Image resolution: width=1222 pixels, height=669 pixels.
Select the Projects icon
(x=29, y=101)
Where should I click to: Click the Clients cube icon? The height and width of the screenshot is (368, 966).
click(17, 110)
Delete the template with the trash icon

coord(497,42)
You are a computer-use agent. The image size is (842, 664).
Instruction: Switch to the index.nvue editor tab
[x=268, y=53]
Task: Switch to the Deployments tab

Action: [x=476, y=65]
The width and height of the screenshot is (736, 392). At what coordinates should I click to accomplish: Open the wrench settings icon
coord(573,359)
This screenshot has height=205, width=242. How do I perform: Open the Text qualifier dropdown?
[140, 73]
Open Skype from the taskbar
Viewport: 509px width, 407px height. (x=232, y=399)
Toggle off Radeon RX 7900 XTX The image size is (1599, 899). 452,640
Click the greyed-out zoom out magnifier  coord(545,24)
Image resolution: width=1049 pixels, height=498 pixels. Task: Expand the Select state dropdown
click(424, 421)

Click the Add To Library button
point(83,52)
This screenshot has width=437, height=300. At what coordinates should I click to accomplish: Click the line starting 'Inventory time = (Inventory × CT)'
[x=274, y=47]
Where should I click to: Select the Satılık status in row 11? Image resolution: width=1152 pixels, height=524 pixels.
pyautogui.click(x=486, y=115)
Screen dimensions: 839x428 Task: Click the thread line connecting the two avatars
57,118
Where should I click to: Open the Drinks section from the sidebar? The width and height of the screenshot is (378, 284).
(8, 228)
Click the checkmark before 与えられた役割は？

■ Required work
Pick out and copy every line of the records above that contains the string "pixels", treating uppercase and lowercase as different.

■ Reply to the exercise
Image resolution: width=1222 pixels, height=669 pixels.
Image resolution: width=1049 pixels, height=498 pixels. Task: Expand the Select state dropdown
Where should I click to: Select the Satılık status in row 11? Image resolution: width=1152 pixels, height=524 pixels.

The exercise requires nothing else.